LABOR CASES

The Structure of Labor Laws in Korea

Foreign Companies with Fewer than 5 Employees at their Korean Branch Offices: Application of Korean Labor Law & Related Cases

I. Introduction
The Labor Standards Act (LSA) applies to all workplaces in which five or more employees are ordinarily employed, while for workplaces which ordinarily employ fewer than five employees only some provisions of the LSA apply. In particular, those provisions that directly affect employee working conditions such as unfair dismissal, eligibility for severance pay (for the period before December 2012), additional allowances for overtime / night work / holiday work, annual leave and others do not apply.
For companies with headquarters located overseas, there has been confusion in determining the number of ordinarily-employed workers, as questions arise about whether to include the employees working at headquarters. Recent administrative interpretations and Labor Commission judgments in cases where unfair dismissal has been claimed show that the number of employees working at the foreign company headquarters will be considered unless the Korean office has independence in their operations. These decisions have greatly impacted the labor market. These decisions have greatly impacted the labor market, because up until recently, only the number of employees working for the foreign company’s sales office or liaison office were counted, based upon the principle of “territorial privilege for jurisdiction” that is applicable to the number of employees ordinarily hired in foreign company sales offices.

+ + + +

• WORK INSTRUCTIONS:
Can you extract, word for word, the part of the Korean labor law text from "I. Introduction" to "do not apply."? The data that follows has no connection to the Korean labor law text.

+ + + +

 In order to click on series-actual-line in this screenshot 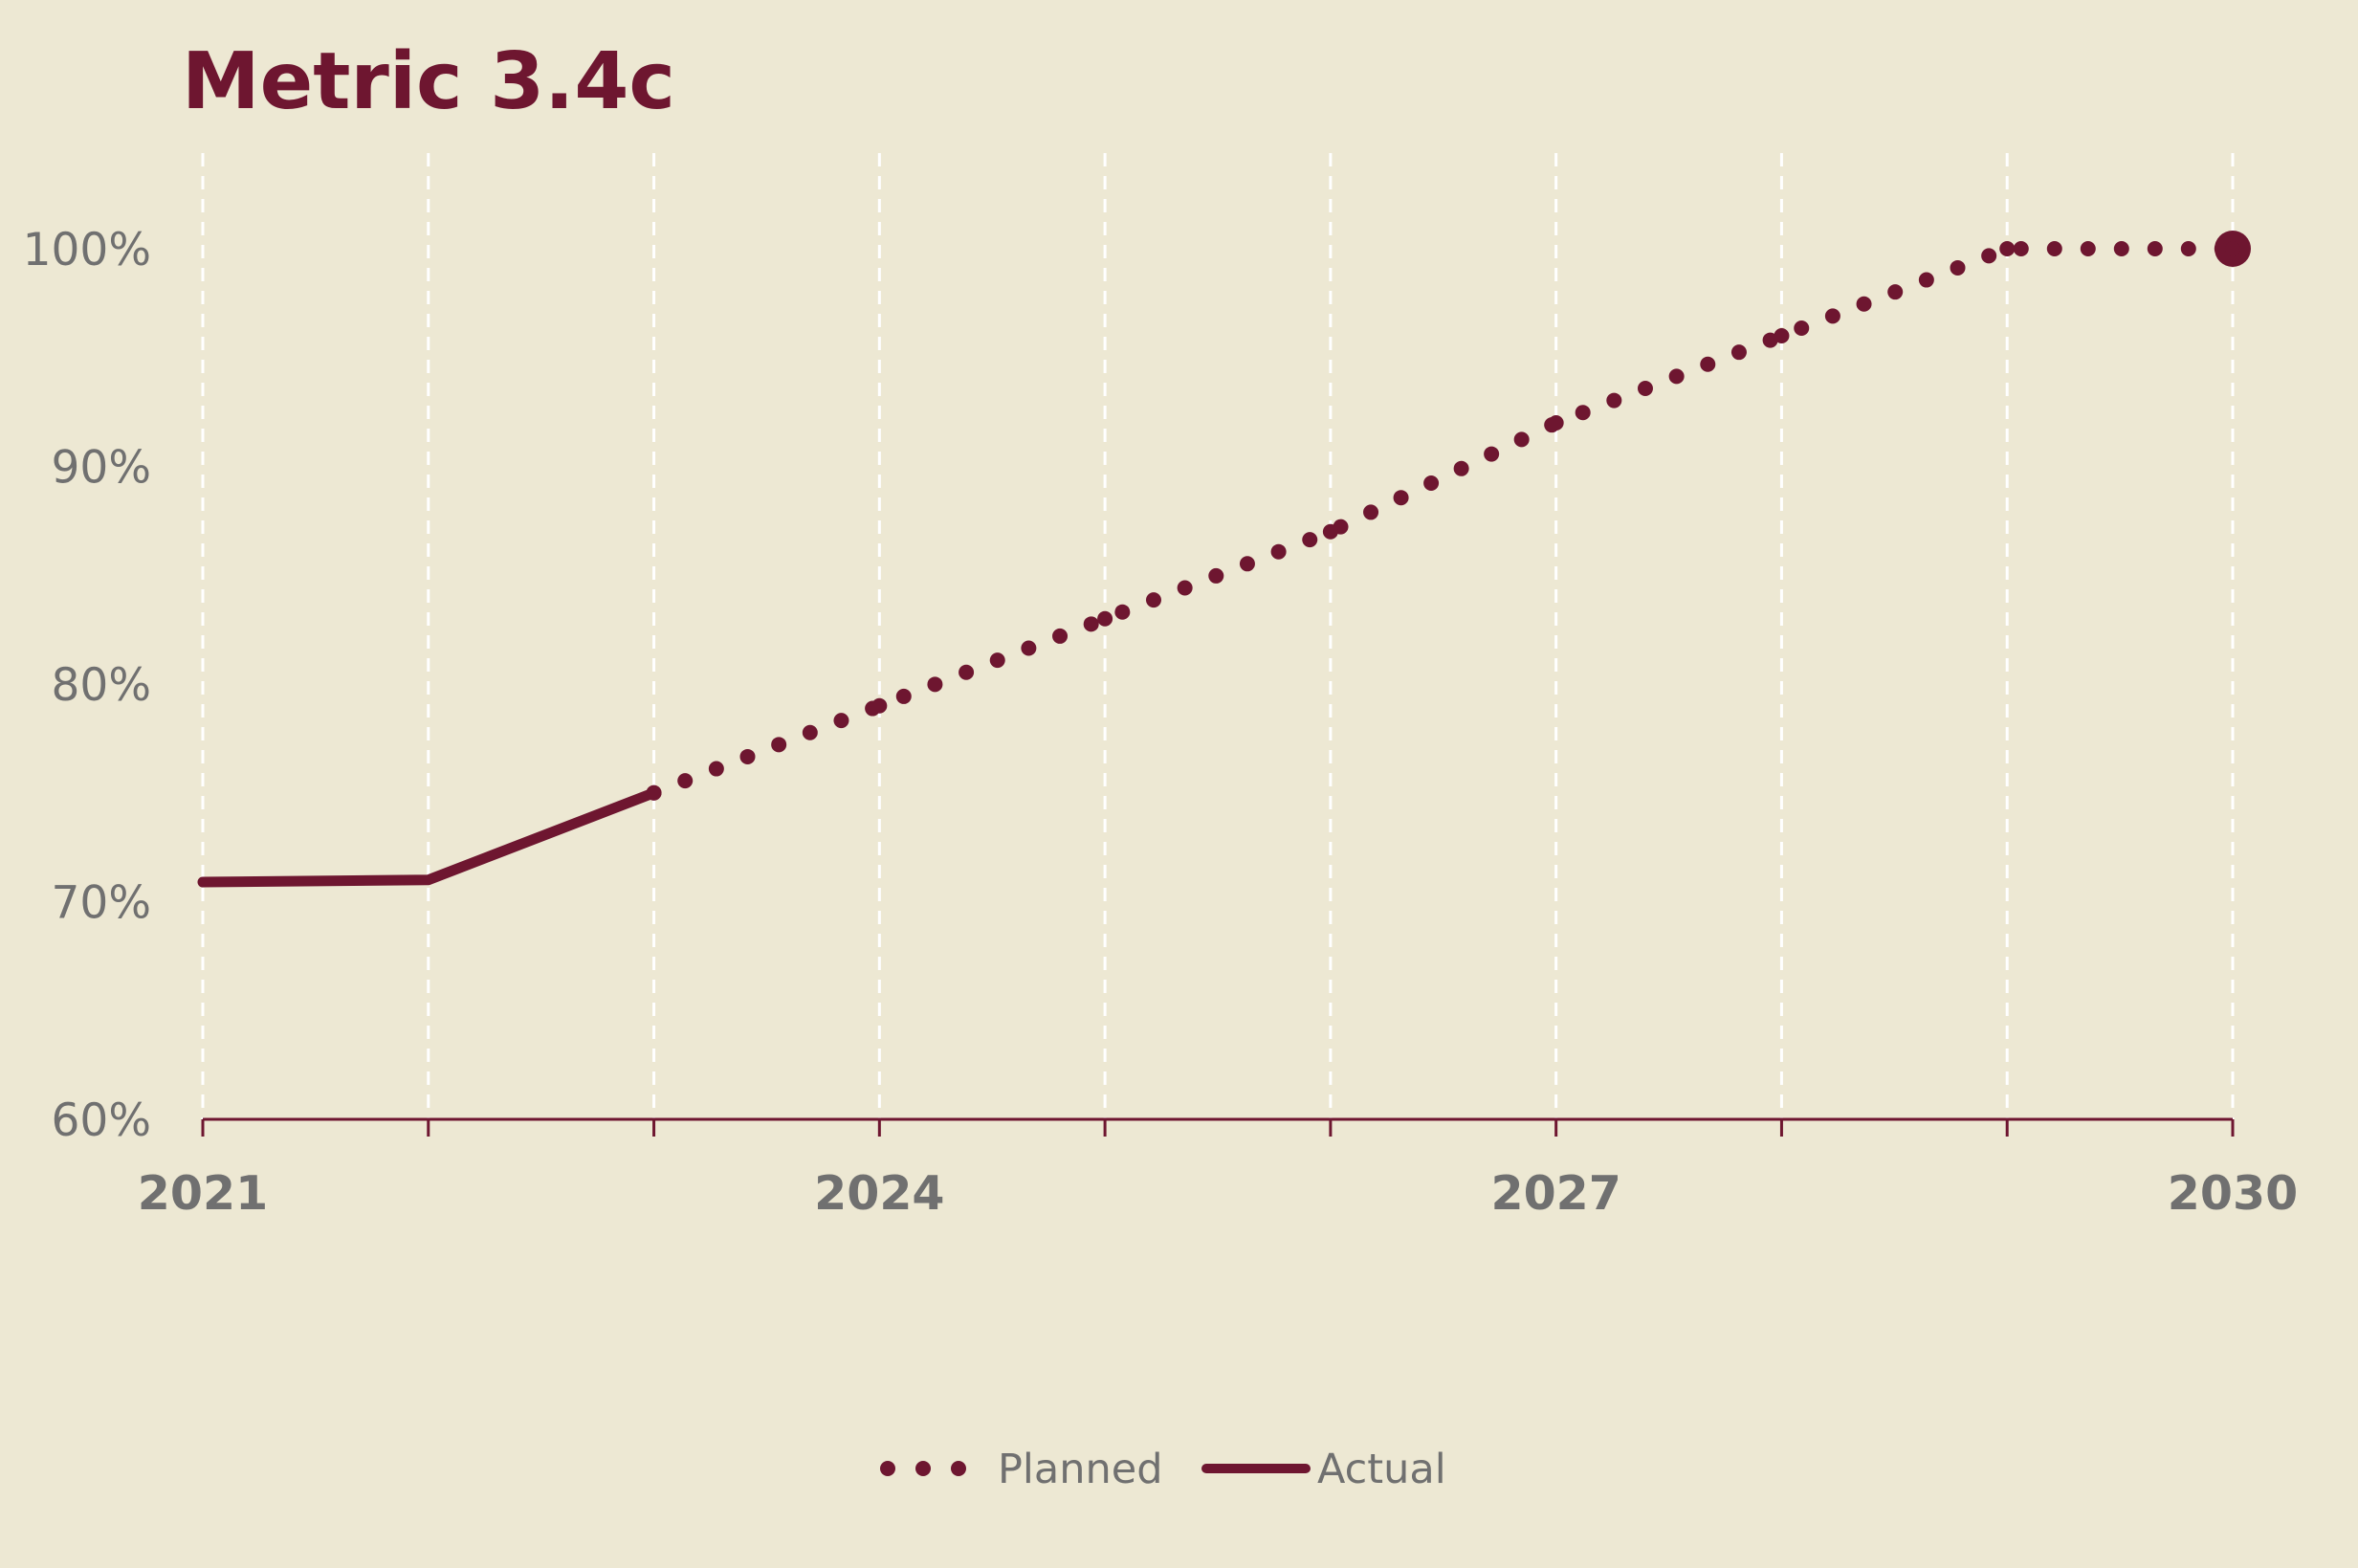, I will do `click(428, 837)`.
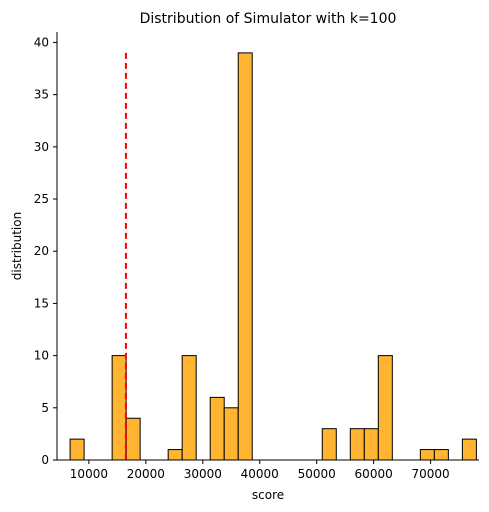  What do you see at coordinates (42, 356) in the screenshot?
I see `y-tick-label: 10` at bounding box center [42, 356].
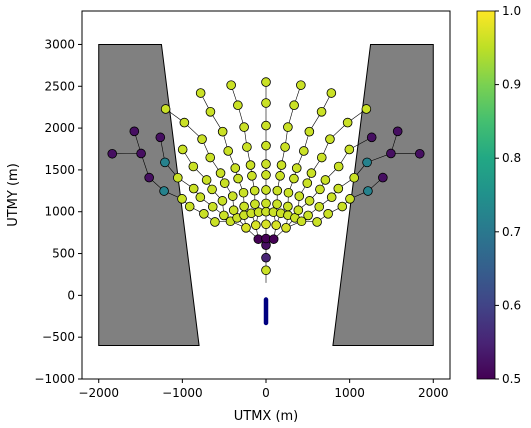 Image resolution: width=531 pixels, height=428 pixels. What do you see at coordinates (60, 170) in the screenshot?
I see `y-tick-label: 1500` at bounding box center [60, 170].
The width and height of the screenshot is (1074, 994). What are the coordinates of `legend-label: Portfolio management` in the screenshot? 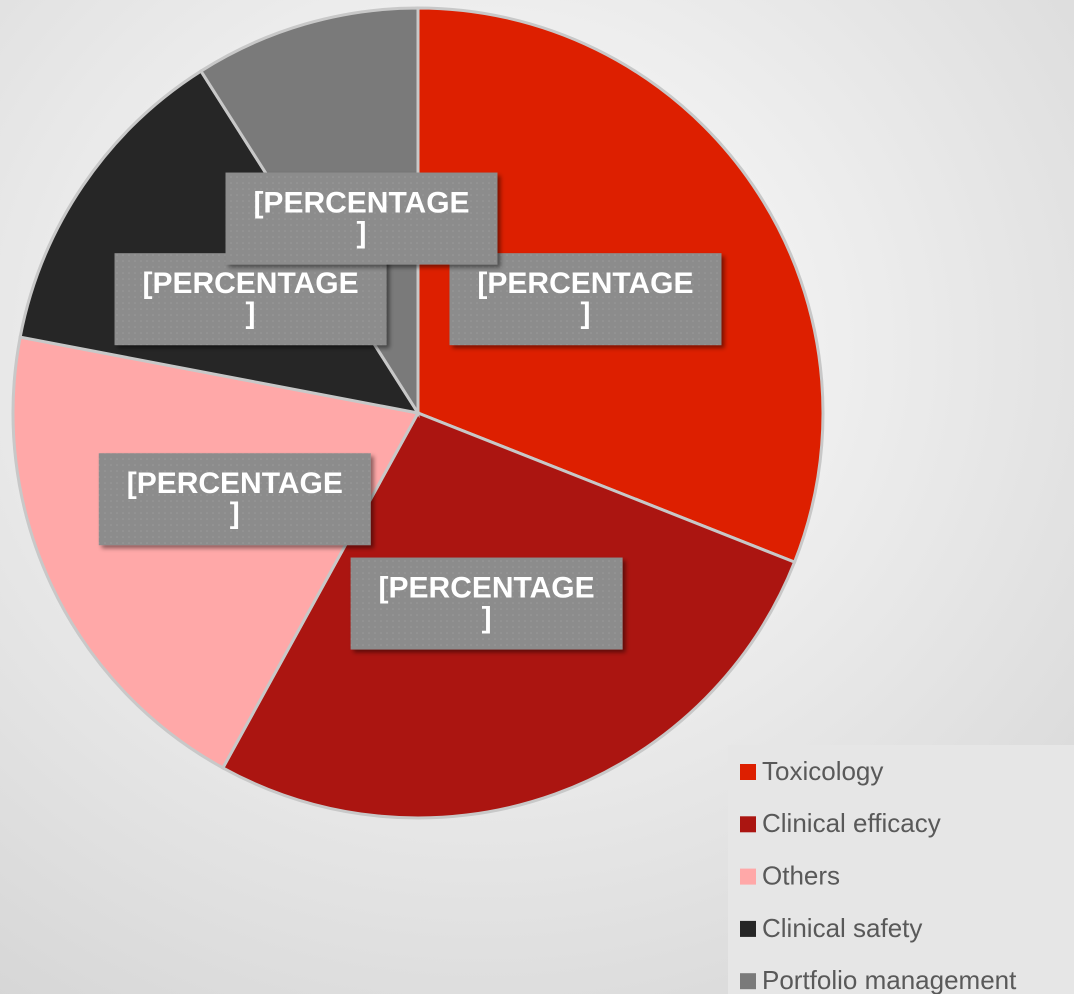 It's located at (890, 980).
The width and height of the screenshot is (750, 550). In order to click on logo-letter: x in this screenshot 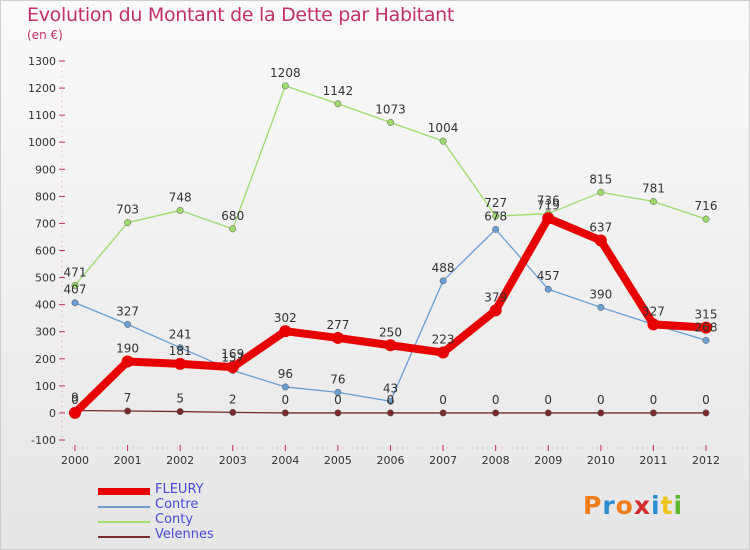, I will do `click(642, 506)`.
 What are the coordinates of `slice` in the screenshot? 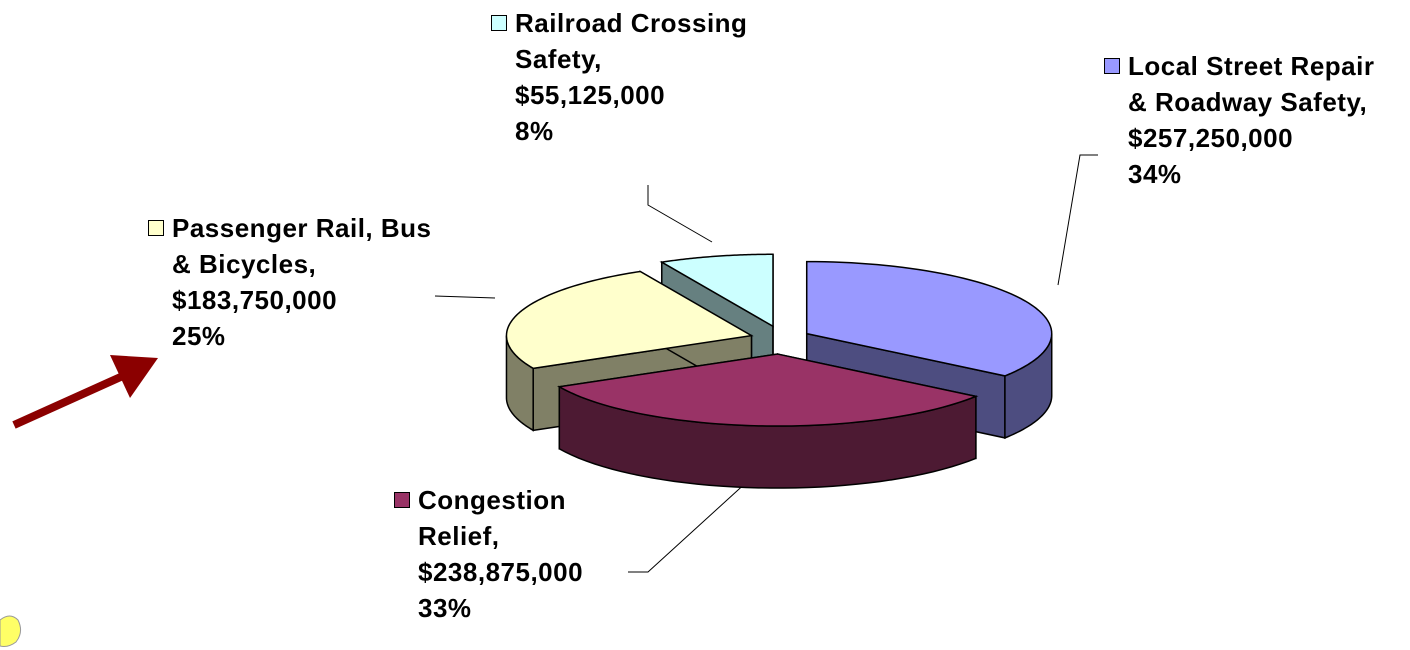 It's located at (768, 421).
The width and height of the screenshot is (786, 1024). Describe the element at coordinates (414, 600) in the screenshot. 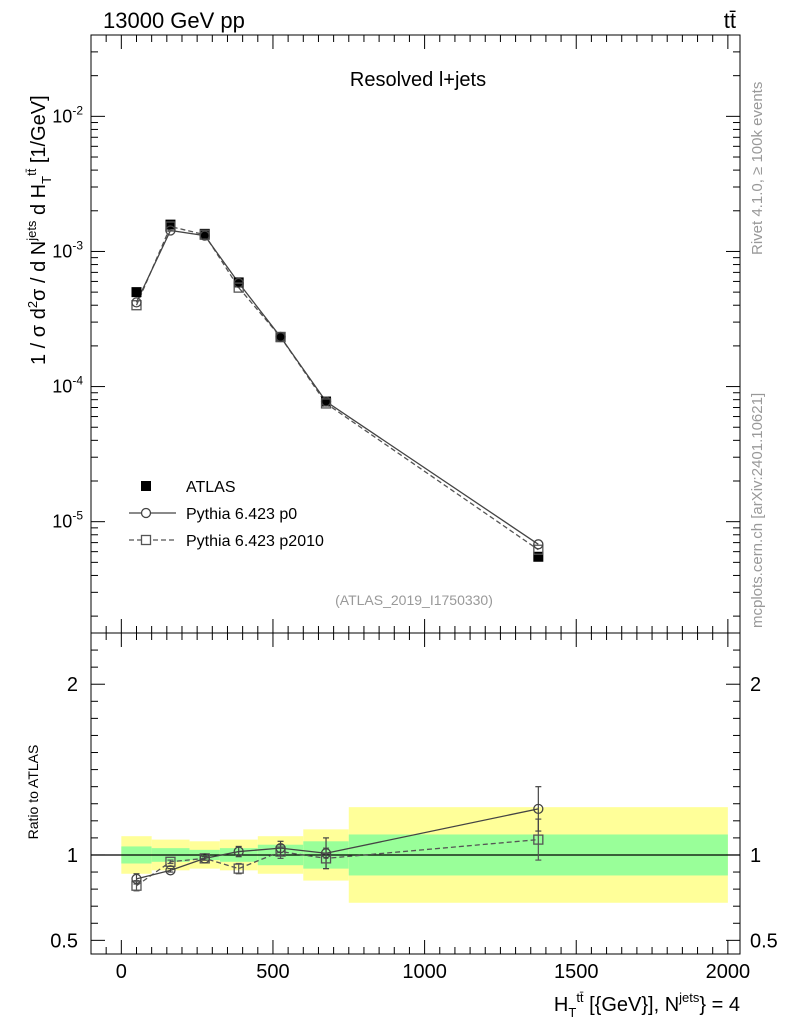

I see `analysis-id: (ATLAS_2019_I1750330)` at that location.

+ + + +

• TASK SOLUTION:
I. Introduction
The Labor Standards Act (LSA) applies to all workplaces in which five or more employees are ordinarily employed, while for workplaces which ordinarily employ fewer than five employees only some provisions of the LSA apply. In particular, those provisions that directly affect employee working conditions such as unfair dismissal, eligibility for severance pay (for the period before December 2012), additional allowances for overtime / night work / holiday work, annual leave and others do not apply.